La surproduction de vêtements pour la fast fashion a conduit à l’exportation de quantités croissantes de vêtements usagés des pays consommateurs vers les pays les moins développés. Chaque jour, environ 200 tonnes de déchets textiles (l’équivalent de 75 camions) finissent par être jetés, brûlés ou envoyés dans des décharges gigantesques comme celle au large des côtes d’Accra, la capitale ghanéenne, ou plus récemment à Alto Hospice dans la banlieue d’Iquique au Chili.
Fast fashion : le profit au détriment des travailleurs
L’industrie textile était encore il y a une dizaine d’années une industrie très opaque ; mais certains événements comme l’effondrement du Rana Plaza (voir la carte ci-dessus) le 24 avril 2013 au Bangladesh, causant la mort de 1 127 personnes, ont éveillé les soupçons du grand public. Plusieurs lanceurs d’alertes et journalistes d’investigation ont ainsi décidé de se renseigner sur les dessous de la fabrication des vêtements issus de la fast fashion.
Les groupes industriels du textile choisissent de délocaliser leur production pour limiter les coûts. Cette délocalisation participe du même coup à l’augmentation des émissions de gaz à effet de serre, les modes de transport usités étant les plus énergivores.
Autre problème : les normes des pays producteurs – Inde, Bangladesh… – étant moins strictes et les contrôles moins fréquents, les sociétés sont libres d’imposer des conditions de travail parfois dangereuses pour les travailleurs.
De nombreux rapports pointent du doigt les conditions de travailleurs qui sont sous-payés – à peine 10 dollars par mois dans les pays les moins développés -, exploités et mal protégés par un code du travail qui n’est pas toujours appliqué. Certains dénoncent même une forme d’esclavage moderne, obligeant notamment des enfants de moins de 14 ans à travailler pour subvenir aux besoins de leur famille. D’après le rapport de la commission indienne pour la protection des droits des enfants effectué en 2014 et 2015, la part des enfants qui travaillent dans les champs de coton est de 25 %. Ils sont aussi exposés à des produits chimiques nocifs pour la santé tels que les azurants chimiques utilisés pour le blanchiment du coton. Malgré leur toxicité reconnue au sein de l’Union européenne, ils sont autorisés dans beaucoup de pays producteurs.
L’utilisation de ces produits est même responsable de l’apparition de maladies. Selon l’Organisation Mondiale de la Santé (OMS), plus de 20 000 producteurs de coton meurent chaque année, intoxiqués par les pesticides et autres produits phytosanitaires utilisés dans les champs de coton non biologiques.

Consigne:
Réécrivez sous forme de liste, s'il vous plaît, le paragraphe du bloc de texte qui commence par « De nombreux rapports pointent du doigt », en conservant ses faits principaux.

Extraits de données:
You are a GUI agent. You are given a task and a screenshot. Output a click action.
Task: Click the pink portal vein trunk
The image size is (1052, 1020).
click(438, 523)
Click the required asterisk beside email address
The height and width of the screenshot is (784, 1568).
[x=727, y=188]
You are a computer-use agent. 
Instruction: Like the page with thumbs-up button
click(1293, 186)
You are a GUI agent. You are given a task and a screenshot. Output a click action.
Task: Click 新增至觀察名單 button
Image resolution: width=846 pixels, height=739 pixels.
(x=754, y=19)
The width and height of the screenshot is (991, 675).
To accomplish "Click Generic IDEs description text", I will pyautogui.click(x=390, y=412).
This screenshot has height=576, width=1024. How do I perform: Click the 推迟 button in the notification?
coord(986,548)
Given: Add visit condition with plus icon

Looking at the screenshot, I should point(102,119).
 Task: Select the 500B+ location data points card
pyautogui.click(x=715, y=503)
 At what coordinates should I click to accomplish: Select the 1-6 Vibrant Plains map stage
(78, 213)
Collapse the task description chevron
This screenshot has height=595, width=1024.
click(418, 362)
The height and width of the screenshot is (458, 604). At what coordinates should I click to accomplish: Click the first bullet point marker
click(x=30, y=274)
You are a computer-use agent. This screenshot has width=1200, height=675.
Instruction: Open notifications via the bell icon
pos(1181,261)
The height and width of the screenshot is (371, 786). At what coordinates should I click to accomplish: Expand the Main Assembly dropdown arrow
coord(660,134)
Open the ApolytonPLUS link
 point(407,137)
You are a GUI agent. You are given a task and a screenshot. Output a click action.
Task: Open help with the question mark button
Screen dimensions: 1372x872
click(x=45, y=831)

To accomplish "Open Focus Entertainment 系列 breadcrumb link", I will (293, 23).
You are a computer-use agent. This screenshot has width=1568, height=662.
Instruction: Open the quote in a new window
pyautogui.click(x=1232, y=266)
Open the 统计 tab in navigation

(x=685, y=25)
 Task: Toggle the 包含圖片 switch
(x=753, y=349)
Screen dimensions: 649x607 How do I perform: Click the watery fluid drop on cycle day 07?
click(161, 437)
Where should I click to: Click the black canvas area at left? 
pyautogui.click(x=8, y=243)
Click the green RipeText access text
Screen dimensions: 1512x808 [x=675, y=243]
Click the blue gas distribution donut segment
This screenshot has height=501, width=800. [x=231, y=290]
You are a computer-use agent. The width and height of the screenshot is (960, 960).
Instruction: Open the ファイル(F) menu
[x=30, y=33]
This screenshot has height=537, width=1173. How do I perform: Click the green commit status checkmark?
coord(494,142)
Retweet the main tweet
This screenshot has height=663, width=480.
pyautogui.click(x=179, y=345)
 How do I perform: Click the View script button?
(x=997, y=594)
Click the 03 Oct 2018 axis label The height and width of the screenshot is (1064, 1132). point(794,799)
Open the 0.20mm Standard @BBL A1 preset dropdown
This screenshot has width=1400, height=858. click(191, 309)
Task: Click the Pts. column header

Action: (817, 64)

Corrigé:
- Les travailleurs sont sous-payés : à peine 10 dollars par mois dans les pays les moins développés.
- Ils sont exploités et mal protégés par un code du travail qui n'est pas toujours appliqué.
- Certains dénoncent une forme d'esclavage moderne, qui oblige notamment des enfants de moins de 14 ans à travailler pour subvenir aux besoins de leur famille.
- Selon le rapport 2014-2015 de la commission indienne pour la protection des droits des enfants, la part des enfants qui travaillent dans les champs de coton est de 25 %.
- Ces enfants sont exposés à des produits chimiques nocifs pour la santé, comme les azurants chimiques servant à blanchir le coton.
- Ces produits ont une toxicité reconnue dans l'Union européenne, mais ils sont autorisés dans beaucoup de pays producteurs.